SleepVLM: Explainable and Rule-Grounded Sleep Staging via a Vision-Language Model

arXiv cs.CL / 3/31/2026

💬 OpinionSignals & Early TrendsIdeas & Deep AnalysisModels & Research

Key Points

  • SleepVLM is introduced as a rule-grounded vision-language model for automated sleep staging from multi-channel polysomnography (PSG) waveform images that also produces clinician-readable rationales tied to AASM scoring criteria.
  • The approach combines waveform-perceptual pre-training with rule-grounded supervised fine-tuning to improve both predictive accuracy and auditability of the model’s decisions.
  • SleepVLM achieves Cohen’s kappa of 0.767 on MASS-SS1 and 0.743 on an external cohort (ZUAMHCS), matching state-of-the-art sleep staging performance.
  • Expert evaluation indicates the generated explanations are high-quality, with mean scores above 4.0/5.0 for factual accuracy, evidence completeness, and logical coherence.
  • The authors release the MASS-EX dataset, an expert-annotated resource intended to support further research in interpretable sleep medicine.

Abstract

While automated sleep staging has achieved expert-level accuracy, its clinical adoption is hindered by a lack of auditable reasoning. We introduce SleepVLM, a rule-grounded vision-language model (VLM) designed to stage sleep from multi-channel polysomnography (PSG) waveform images while generating clinician-readable rationales based on American Academy of Sleep Medicine (AASM) scoring criteria. Utilizing waveform-perceptual pre-training and rule-grounded supervised fine-tuning, SleepVLM achieved Cohen's kappa scores of 0.767 on an held out test set (MASS-SS1) and 0.743 on an external cohort (ZUAMHCS), matching state-of-the-art performance.
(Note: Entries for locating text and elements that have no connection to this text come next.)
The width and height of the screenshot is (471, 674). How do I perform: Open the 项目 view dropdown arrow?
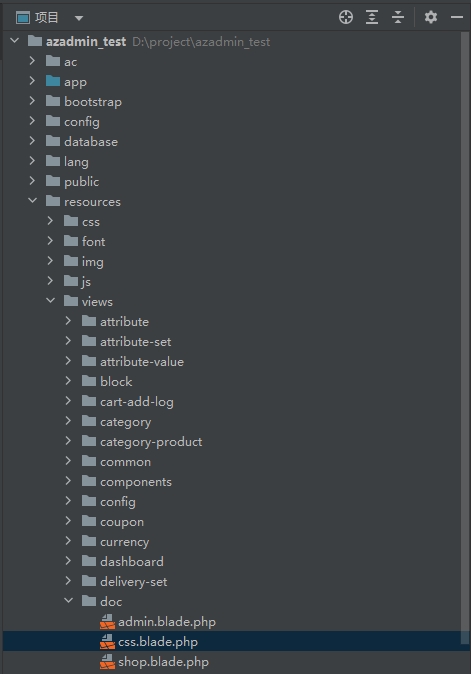tap(79, 18)
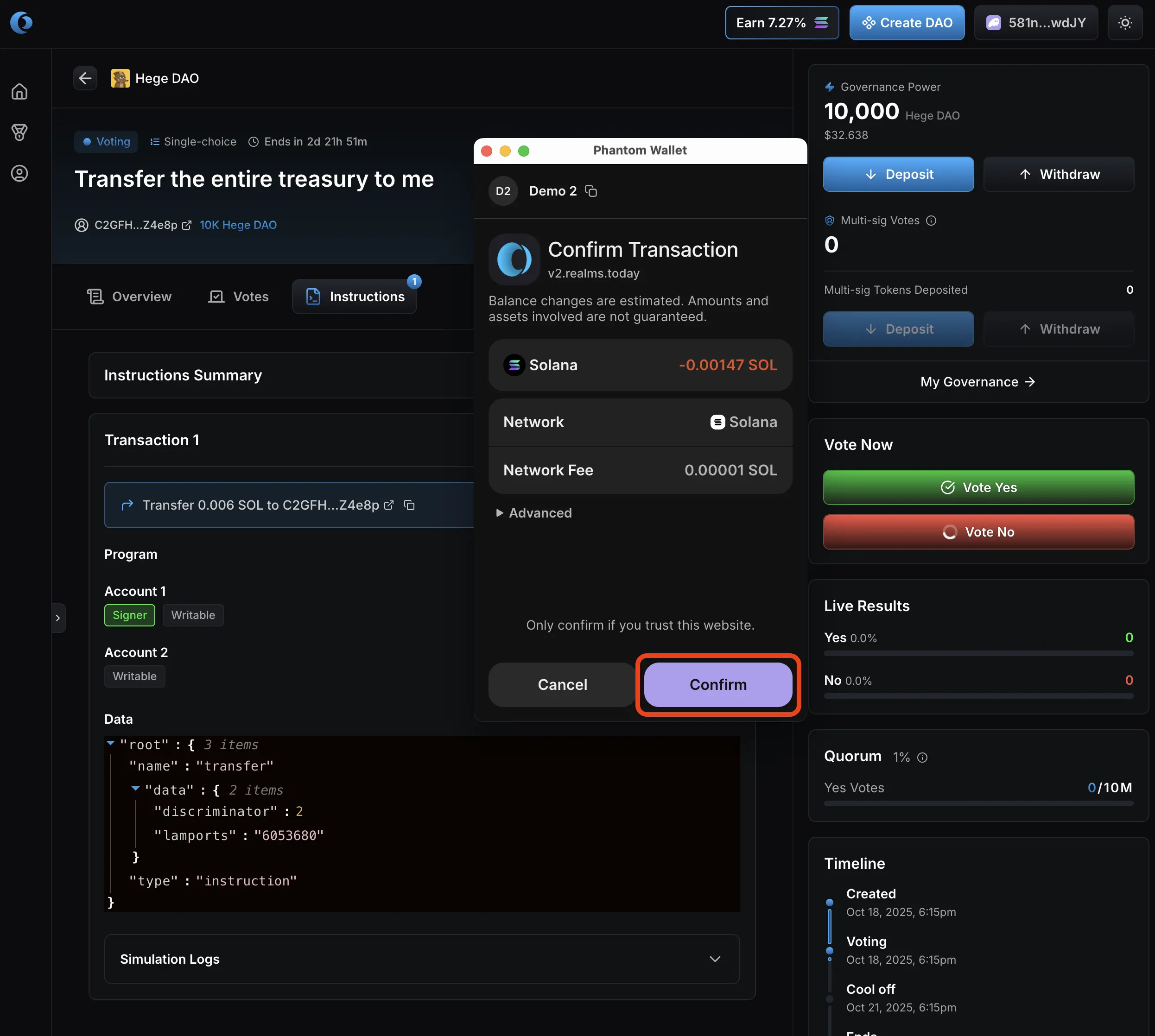The height and width of the screenshot is (1036, 1155).
Task: Click the back arrow beside Hege DAO
Action: tap(85, 78)
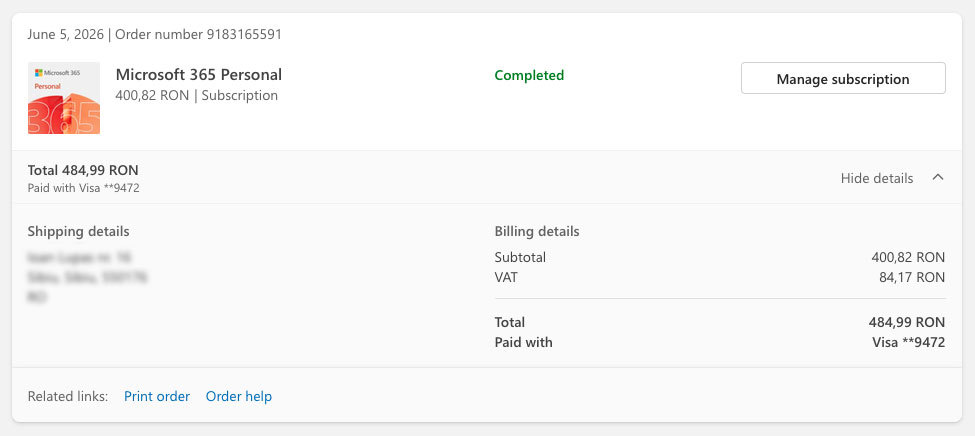Click the blurred shipping address text

pos(87,277)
Expert evaluations further validated the quality of the model's reasoning, with mean scores exceeding 4.0/5.0 for factual accuracy, evidence comprehensiveness, and logical coherence. By coupling competitive performance with transparent, rule-based explanations, SleepVLM may improve the trustworthiness and auditability of automated sleep staging in clinical workflows. To facilitate further research in interpretable sleep medicine, we release MASS-EX, a novel expert-annotated dataset.